Poll of the Day > I just realized how dumb Iron Man is

Topic List
Page List: 1
Yellow
03/17/18 8:48:52 PM
#1:


He has a electromagnet keeping the metal pieces out of his heart. Why doesn't he use a permanent magnet?? He wouldn't need a freaking nuclear power core that slowly kills him embedded in his chest.
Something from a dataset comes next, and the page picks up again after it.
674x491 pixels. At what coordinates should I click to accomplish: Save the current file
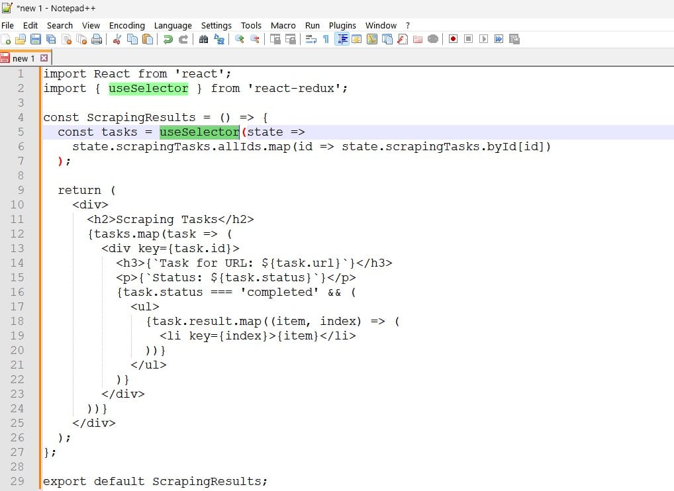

Hell, the whole problem in the second movie is that he was being poisoned by the waste of the reactor. That doesn't even make sense, why is the core discharging anything into his body?
---
... Copied to Clipboard!
Bear
03/17/18 8:49:45 PM
#2:


he fixed himself in the 3rd movie
---
you said it yourself
you're poisoning the well
... Copied to Clipboard!
Yellow
03/17/18 8:52:05 PM
#3:


Bear posted...
he fixed himself in the 3rd movie

Yeah, by removing the metal, it took him long enough. How many times did he almost die because of it?
---
... Copied to Clipboard!
SushiSquid
03/17/18 9:08:03 PM
#4:


Iron Man is almost constantly drunk. Of course he makes bad decisions. Literally all of Avengers 2 happens because he makes dumb choices. Drunks do that.
... Copied to Clipboard!
WastelandCowboy
03/17/18 9:08:54 PM
#5:


Tony Stark's electromagnet was his kryptonite.
... Copied to Clipboard!
Sahuagin
03/17/18 9:52:39 PM
#6:


I think it's easier to make a more powerful electromagnet than a permanent one, not to mention you can control an electromagnet and not a permanent one.

it doesn't make sense anyway, what's the magnet even doing, "pulling" on the shrapnel? if it's in his heart how did it not already kill him? when he has it removed he's "weakened", but why? because razor sharp shrapnel is carving its way into his heart tissue? I think that's a little worse that just "ooof, I'm weakened, oh but phew now I'm ok because magnet".
---
... Copied to Clipboard!
Bear
03/17/18 9:56:10 PM
#7:


Yellow posted...
Bear posted...
he fixed himself in the 3rd movie

Yeah, by removing the metal, it took him long enough. How many times did he almost die because of it?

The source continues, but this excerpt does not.